# Additional Pre-Processing

This does some additional pre-processing on the `menu_section` and `dish_name` columns. It, then, creates a new column called `full_description` that is a string concatenation of `menu_section`, `dish_name`, and `cleaned_descriptions`. 

Because the original pre-processing ran on the original file and took a long time to finish, this file is simply an extension of it that runs on the data that resulted from the initial pre-processing, which is much smaller.

In [None]:
import pandas as pd
import nltk
nltk.download('stopwords')
nltk.download('punkt')

In [None]:
df = pd.read_csv('data/processed_dishes_v2.csv')
df.head(5)

In [None]:
stop_words = set(nltk.corpus.stopwords.words('english'))

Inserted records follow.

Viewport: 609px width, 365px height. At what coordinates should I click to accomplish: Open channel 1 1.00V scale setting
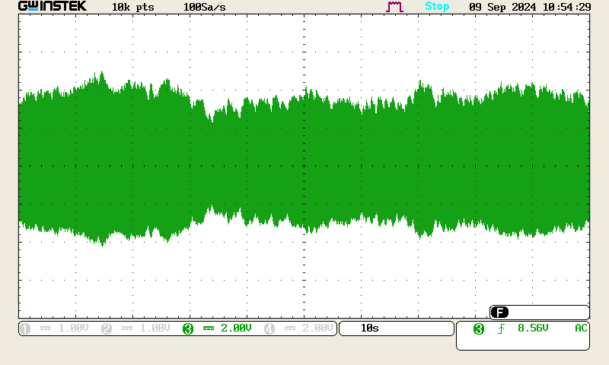74,329
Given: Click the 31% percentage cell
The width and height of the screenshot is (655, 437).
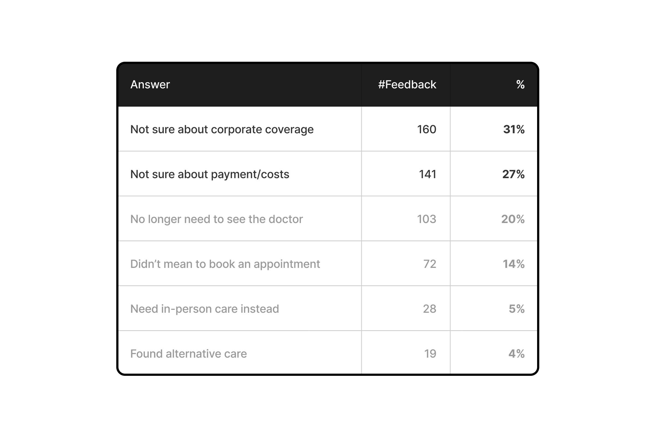Looking at the screenshot, I should coord(514,129).
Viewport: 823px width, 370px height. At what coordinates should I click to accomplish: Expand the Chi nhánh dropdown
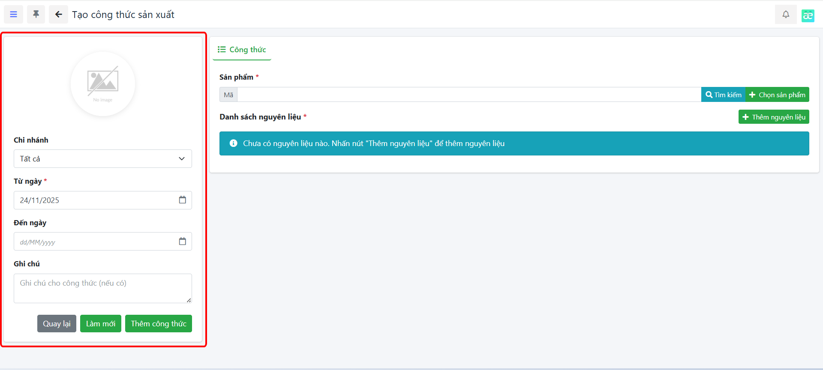coord(103,159)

def tokenize_and_process(desc):
    tokens = nltk.word_tokenize(desc)
    
    # Removing stop words and punctuation from menu descriptions, and stem what's left.
    tokens = [t for t in tokens if t not in stop_words and t.isalpha()]
    
    return " ".join(tokens)

In [None]:
df_copy = df.copy()
df_copy['cleaned_menu_section'] = df_copy['menu_section'].apply(tokenize_and_process).str.lower()
df_copy['cleaned_dish_name'] = df_copy['dish_name'].apply(tokenize_and_process).str.lower()
df_copy.head(5)

In [None]:
full_description = df_copy['cleaned_menu_section'] + ' ' + df_copy['cleaned_dish_name'] + ' ' + df_copy['cleaned_descriptions']
df.insert(5, "full_description", full_description)
df.head(5)

In [None]:
df.to_csv('data/processed_dishes_v3.csv', index=False)